Excerpted records:
◇ ◇ ◇ ◇ ◇ ◇ ◇
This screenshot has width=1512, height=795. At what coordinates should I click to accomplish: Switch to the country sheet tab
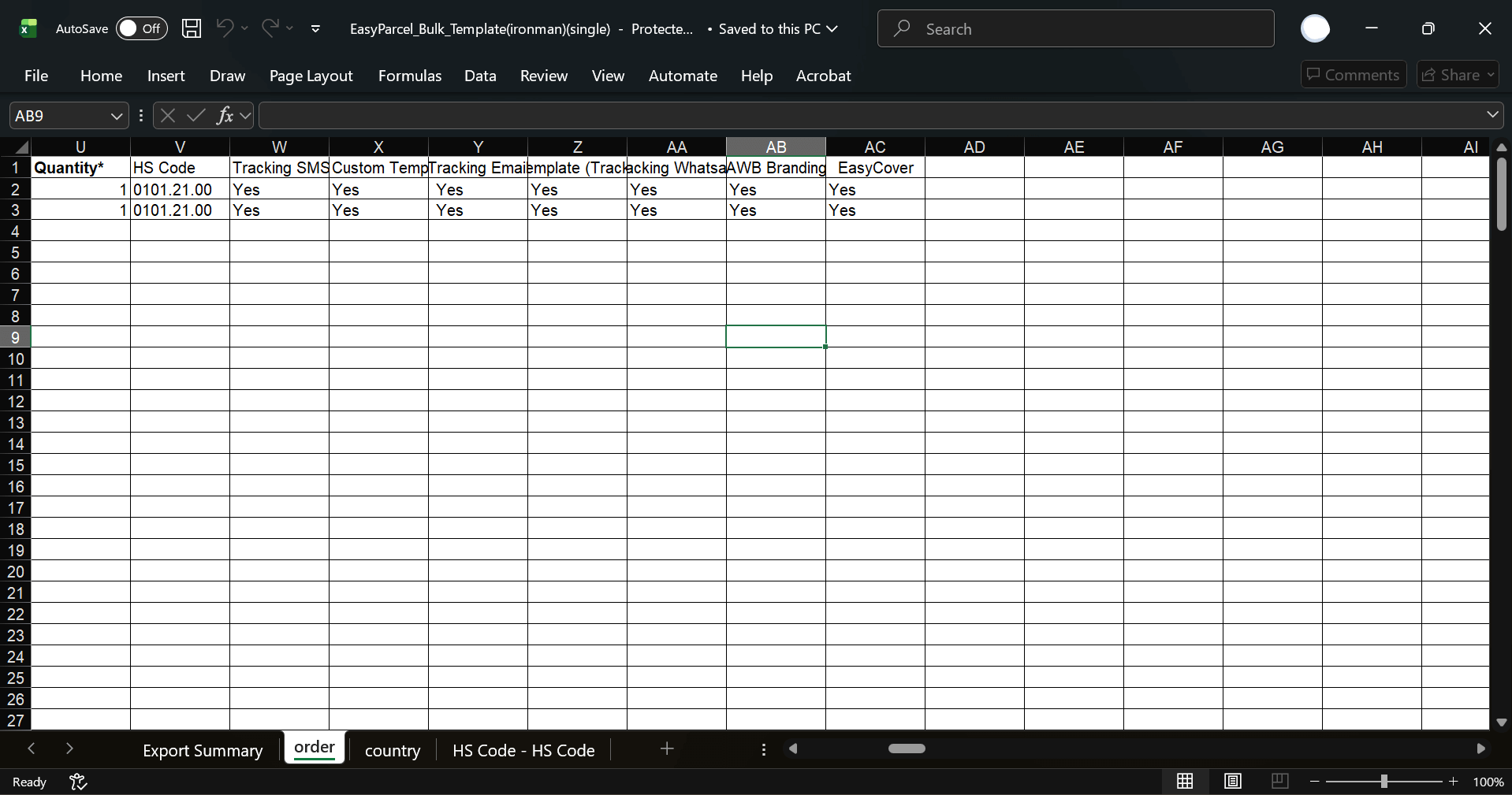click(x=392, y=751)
◇ ◇ ◇ ◇ ◇ ◇ ◇
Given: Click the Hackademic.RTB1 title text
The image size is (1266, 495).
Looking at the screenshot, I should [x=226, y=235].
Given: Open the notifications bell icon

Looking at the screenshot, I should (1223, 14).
◇ ◇ ◇ ◇ ◇ ◇ ◇
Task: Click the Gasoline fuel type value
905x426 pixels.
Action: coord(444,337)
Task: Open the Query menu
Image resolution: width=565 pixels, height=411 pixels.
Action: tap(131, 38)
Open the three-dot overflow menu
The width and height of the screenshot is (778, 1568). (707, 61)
◇ ◇ ◇ ◇ ◇ ◇ ◇
What to produce:
Set down the records that start with the line containing "Task: Open the Query menu" and end with the line containing "The width and", copying each line exactly.

Exercise solution:
Task: Open the Query menu
Image resolution: width=565 pixels, height=411 pixels.
Action: tap(131, 38)
Open the three-dot overflow menu
The width and height of the screenshot is (778, 1568). (707, 61)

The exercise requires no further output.